Write each entry out again exactly, with nothing omitted.

(Dataset entries)

───

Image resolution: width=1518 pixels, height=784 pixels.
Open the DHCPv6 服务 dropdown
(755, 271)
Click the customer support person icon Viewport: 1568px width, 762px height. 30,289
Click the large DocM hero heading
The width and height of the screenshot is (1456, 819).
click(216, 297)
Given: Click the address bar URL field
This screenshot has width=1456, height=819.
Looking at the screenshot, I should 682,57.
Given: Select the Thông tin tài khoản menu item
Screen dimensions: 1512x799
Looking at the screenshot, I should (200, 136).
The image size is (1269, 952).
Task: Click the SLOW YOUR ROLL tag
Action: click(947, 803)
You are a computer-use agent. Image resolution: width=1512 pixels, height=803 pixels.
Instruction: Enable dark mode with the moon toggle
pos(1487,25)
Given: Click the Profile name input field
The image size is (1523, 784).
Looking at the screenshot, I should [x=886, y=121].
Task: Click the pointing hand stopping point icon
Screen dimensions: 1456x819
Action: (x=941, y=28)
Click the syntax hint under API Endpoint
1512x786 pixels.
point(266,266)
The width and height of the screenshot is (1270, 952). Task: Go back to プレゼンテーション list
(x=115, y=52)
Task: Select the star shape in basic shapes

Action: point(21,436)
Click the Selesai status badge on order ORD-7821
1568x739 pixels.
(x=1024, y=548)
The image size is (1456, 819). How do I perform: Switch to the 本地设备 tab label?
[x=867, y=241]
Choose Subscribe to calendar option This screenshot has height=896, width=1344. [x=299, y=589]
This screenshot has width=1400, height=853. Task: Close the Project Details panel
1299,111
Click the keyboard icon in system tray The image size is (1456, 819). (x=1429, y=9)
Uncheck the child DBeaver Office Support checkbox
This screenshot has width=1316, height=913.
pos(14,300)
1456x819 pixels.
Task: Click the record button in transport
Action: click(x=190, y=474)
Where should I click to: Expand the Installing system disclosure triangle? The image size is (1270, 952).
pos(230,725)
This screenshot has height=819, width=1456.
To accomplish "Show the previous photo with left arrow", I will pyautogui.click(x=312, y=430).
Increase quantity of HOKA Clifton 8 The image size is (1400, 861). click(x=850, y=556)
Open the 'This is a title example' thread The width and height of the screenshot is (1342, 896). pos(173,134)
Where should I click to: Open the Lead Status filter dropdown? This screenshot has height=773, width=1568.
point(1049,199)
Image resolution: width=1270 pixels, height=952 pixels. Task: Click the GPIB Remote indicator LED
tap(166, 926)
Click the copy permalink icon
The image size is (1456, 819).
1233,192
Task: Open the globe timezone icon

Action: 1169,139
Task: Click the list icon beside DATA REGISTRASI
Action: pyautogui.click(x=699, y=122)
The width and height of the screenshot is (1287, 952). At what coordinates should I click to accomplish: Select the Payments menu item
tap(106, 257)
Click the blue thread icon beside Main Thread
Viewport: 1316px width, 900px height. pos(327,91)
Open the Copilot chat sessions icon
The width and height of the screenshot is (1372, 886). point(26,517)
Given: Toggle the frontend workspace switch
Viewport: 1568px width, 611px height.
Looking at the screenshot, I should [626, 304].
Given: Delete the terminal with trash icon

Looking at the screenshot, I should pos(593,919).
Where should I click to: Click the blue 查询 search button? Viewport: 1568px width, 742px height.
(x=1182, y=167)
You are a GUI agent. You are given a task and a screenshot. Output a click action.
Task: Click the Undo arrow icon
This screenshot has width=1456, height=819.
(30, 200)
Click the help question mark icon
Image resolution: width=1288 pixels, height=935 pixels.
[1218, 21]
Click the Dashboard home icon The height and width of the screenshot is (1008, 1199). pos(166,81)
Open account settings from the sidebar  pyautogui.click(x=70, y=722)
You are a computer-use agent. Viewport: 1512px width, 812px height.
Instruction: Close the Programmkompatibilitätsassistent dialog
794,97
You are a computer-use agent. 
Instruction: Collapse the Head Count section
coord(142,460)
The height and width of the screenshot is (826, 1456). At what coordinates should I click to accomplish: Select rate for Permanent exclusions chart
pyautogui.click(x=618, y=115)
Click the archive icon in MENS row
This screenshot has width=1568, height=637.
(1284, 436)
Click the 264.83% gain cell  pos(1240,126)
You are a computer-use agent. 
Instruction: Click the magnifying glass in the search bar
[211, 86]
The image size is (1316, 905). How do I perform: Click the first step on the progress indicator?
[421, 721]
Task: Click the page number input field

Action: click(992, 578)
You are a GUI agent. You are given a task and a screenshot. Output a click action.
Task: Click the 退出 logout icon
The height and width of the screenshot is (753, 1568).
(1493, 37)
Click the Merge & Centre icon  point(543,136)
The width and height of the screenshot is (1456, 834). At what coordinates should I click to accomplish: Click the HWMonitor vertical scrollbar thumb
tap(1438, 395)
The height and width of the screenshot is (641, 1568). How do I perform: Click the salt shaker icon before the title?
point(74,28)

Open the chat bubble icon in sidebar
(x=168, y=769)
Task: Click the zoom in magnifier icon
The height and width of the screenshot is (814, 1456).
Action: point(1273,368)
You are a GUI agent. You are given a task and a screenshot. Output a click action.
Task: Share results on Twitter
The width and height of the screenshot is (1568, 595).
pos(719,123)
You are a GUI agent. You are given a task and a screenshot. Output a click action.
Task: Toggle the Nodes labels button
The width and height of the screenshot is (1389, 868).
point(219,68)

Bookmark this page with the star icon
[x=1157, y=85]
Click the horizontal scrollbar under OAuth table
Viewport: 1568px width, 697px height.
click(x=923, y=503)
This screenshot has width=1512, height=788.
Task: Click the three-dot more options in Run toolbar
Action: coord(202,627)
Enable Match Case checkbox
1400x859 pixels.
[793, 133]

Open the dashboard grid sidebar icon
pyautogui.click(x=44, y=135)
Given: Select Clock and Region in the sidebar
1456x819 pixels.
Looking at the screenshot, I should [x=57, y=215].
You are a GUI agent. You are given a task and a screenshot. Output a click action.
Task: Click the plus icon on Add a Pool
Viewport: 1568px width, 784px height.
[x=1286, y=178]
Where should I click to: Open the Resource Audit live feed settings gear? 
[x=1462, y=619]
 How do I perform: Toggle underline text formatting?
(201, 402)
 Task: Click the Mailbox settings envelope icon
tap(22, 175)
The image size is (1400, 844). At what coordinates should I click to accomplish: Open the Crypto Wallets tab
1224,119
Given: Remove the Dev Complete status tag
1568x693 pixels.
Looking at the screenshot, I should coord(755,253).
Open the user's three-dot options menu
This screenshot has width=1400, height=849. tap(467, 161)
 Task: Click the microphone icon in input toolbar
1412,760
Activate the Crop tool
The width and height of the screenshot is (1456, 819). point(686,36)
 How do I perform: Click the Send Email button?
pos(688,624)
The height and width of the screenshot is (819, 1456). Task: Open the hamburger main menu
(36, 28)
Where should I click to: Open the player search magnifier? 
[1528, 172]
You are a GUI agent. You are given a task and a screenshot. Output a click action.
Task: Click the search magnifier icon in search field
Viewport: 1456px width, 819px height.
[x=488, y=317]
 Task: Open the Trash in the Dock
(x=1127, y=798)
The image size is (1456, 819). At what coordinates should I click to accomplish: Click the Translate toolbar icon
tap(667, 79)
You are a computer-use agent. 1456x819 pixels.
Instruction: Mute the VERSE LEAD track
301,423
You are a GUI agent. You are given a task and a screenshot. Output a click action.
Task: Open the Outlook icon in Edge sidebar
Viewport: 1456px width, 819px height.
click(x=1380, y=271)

───

**Task response**
Image resolution: width=1518 pixels, height=784 pixels.
Open the DHCPv6 服务 dropdown
(755, 271)
Click the customer support person icon Viewport: 1568px width, 762px height. 30,289
Click the large DocM hero heading
The width and height of the screenshot is (1456, 819).
click(216, 297)
Given: Click the address bar URL field
This screenshot has width=1456, height=819.
Looking at the screenshot, I should 682,57.
Given: Select the Thông tin tài khoản menu item
Screen dimensions: 1512x799
Looking at the screenshot, I should (200, 136).
The image size is (1269, 952).
Task: Click the SLOW YOUR ROLL tag
Action: click(947, 803)
You are a computer-use agent. Image resolution: width=1512 pixels, height=803 pixels.
Instruction: Enable dark mode with the moon toggle
pos(1487,25)
Given: Click the Profile name input field
The image size is (1523, 784).
Looking at the screenshot, I should [x=886, y=121].
Task: Click the pointing hand stopping point icon
Screen dimensions: 1456x819
Action: (x=941, y=28)
Click the syntax hint under API Endpoint
1512x786 pixels.
point(266,266)
The width and height of the screenshot is (1270, 952). Task: Go back to プレゼンテーション list
(x=115, y=52)
Task: Select the star shape in basic shapes

Action: point(21,436)
Click the Selesai status badge on order ORD-7821
1568x739 pixels.
(x=1024, y=548)
The image size is (1456, 819). How do I perform: Switch to the 本地设备 tab label?
[x=867, y=241]
Choose Subscribe to calendar option This screenshot has height=896, width=1344. [x=299, y=589]
This screenshot has width=1400, height=853. Task: Close the Project Details panel
1299,111
Click the keyboard icon in system tray The image size is (1456, 819). (x=1429, y=9)
Uncheck the child DBeaver Office Support checkbox
This screenshot has width=1316, height=913.
pos(14,300)
1456x819 pixels.
Task: Click the record button in transport
Action: click(x=190, y=474)
Where should I click to: Expand the Installing system disclosure triangle? The image size is (1270, 952).
pos(230,725)
This screenshot has height=819, width=1456.
To accomplish "Show the previous photo with left arrow", I will pyautogui.click(x=312, y=430).
Increase quantity of HOKA Clifton 8 The image size is (1400, 861). click(x=850, y=556)
Open the 'This is a title example' thread The width and height of the screenshot is (1342, 896). pos(173,134)
Where should I click to: Open the Lead Status filter dropdown? This screenshot has height=773, width=1568.
point(1049,199)
Image resolution: width=1270 pixels, height=952 pixels. Task: Click the GPIB Remote indicator LED
tap(166, 926)
Click the copy permalink icon
The image size is (1456, 819).
1233,192
Task: Open the globe timezone icon

Action: 1169,139
Task: Click the list icon beside DATA REGISTRASI
Action: pyautogui.click(x=699, y=122)
The width and height of the screenshot is (1287, 952). At what coordinates should I click to accomplish: Select the Payments menu item
tap(106, 257)
Click the blue thread icon beside Main Thread
Viewport: 1316px width, 900px height. pos(327,91)
Open the Copilot chat sessions icon
The width and height of the screenshot is (1372, 886). point(26,517)
Given: Toggle the frontend workspace switch
Viewport: 1568px width, 611px height.
Looking at the screenshot, I should [626, 304].
Given: Delete the terminal with trash icon

Looking at the screenshot, I should pos(593,919).
Where should I click to: Click the blue 查询 search button? Viewport: 1568px width, 742px height.
(x=1182, y=167)
You are a GUI agent. You are given a task and a screenshot. Output a click action.
Task: Click the Undo arrow icon
This screenshot has width=1456, height=819.
(30, 200)
Click the help question mark icon
Image resolution: width=1288 pixels, height=935 pixels.
[1218, 21]
Click the Dashboard home icon The height and width of the screenshot is (1008, 1199). pos(166,81)
Open account settings from the sidebar  pyautogui.click(x=70, y=722)
You are a computer-use agent. Viewport: 1512px width, 812px height.
Instruction: Close the Programmkompatibilitätsassistent dialog
794,97
You are a computer-use agent. 
Instruction: Collapse the Head Count section
coord(142,460)
The height and width of the screenshot is (826, 1456). At what coordinates should I click to accomplish: Select rate for Permanent exclusions chart
pyautogui.click(x=618, y=115)
Click the archive icon in MENS row
This screenshot has width=1568, height=637.
(1284, 436)
Click the 264.83% gain cell  pos(1240,126)
You are a computer-use agent. 
Instruction: Click the magnifying glass in the search bar
[211, 86]
The image size is (1316, 905). How do I perform: Click the first step on the progress indicator?
[421, 721]
Task: Click the page number input field

Action: click(992, 578)
You are a GUI agent. You are given a task and a screenshot. Output a click action.
Task: Click the 退出 logout icon
The height and width of the screenshot is (753, 1568).
(1493, 37)
Click the Merge & Centre icon  point(543,136)
The width and height of the screenshot is (1456, 834). At what coordinates should I click to accomplish: Click the HWMonitor vertical scrollbar thumb
tap(1438, 395)
The height and width of the screenshot is (641, 1568). How do I perform: Click the salt shaker icon before the title?
point(74,28)

Open the chat bubble icon in sidebar
(x=168, y=769)
Task: Click the zoom in magnifier icon
The height and width of the screenshot is (814, 1456).
Action: point(1273,368)
You are a GUI agent. You are given a task and a screenshot. Output a click action.
Task: Share results on Twitter
The width and height of the screenshot is (1568, 595).
pos(719,123)
You are a GUI agent. You are given a task and a screenshot. Output a click action.
Task: Toggle the Nodes labels button
The width and height of the screenshot is (1389, 868).
point(219,68)

Bookmark this page with the star icon
[x=1157, y=85]
Click the horizontal scrollbar under OAuth table
Viewport: 1568px width, 697px height.
click(x=923, y=503)
This screenshot has width=1512, height=788.
Task: Click the three-dot more options in Run toolbar
Action: coord(202,627)
Enable Match Case checkbox
1400x859 pixels.
[793, 133]

Open the dashboard grid sidebar icon
pyautogui.click(x=44, y=135)
Given: Select Clock and Region in the sidebar
1456x819 pixels.
Looking at the screenshot, I should [x=57, y=215].
You are a GUI agent. You are given a task and a screenshot. Output a click action.
Task: Click the plus icon on Add a Pool
Viewport: 1568px width, 784px height.
[x=1286, y=178]
Where should I click to: Open the Resource Audit live feed settings gear? 
[x=1462, y=619]
 How do I perform: Toggle underline text formatting?
(201, 402)
 Task: Click the Mailbox settings envelope icon
tap(22, 175)
The image size is (1400, 844). At what coordinates should I click to accomplish: Open the Crypto Wallets tab
1224,119
Given: Remove the Dev Complete status tag
1568x693 pixels.
Looking at the screenshot, I should coord(755,253).
Open the user's three-dot options menu
This screenshot has width=1400, height=849. tap(467, 161)
 Task: Click the microphone icon in input toolbar
1412,760
Activate the Crop tool
The width and height of the screenshot is (1456, 819). point(686,36)
 How do I perform: Click the Send Email button?
pos(688,624)
The height and width of the screenshot is (819, 1456). Task: Open the hamburger main menu
(36, 28)
Where should I click to: Open the player search magnifier? 
[1528, 172]
You are a GUI agent. You are given a task and a screenshot. Output a click action.
Task: Click the search magnifier icon in search field
Viewport: 1456px width, 819px height.
[x=488, y=317]
 Task: Open the Trash in the Dock
(x=1127, y=798)
The image size is (1456, 819). At what coordinates should I click to accomplish: Click the Translate toolbar icon
tap(667, 79)
You are a computer-use agent. 1456x819 pixels.
Instruction: Mute the VERSE LEAD track
301,423
You are a GUI agent. You are given a task and a screenshot. Output a click action.
Task: Open the Outlook icon in Edge sidebar
Viewport: 1456px width, 819px height.
click(x=1380, y=271)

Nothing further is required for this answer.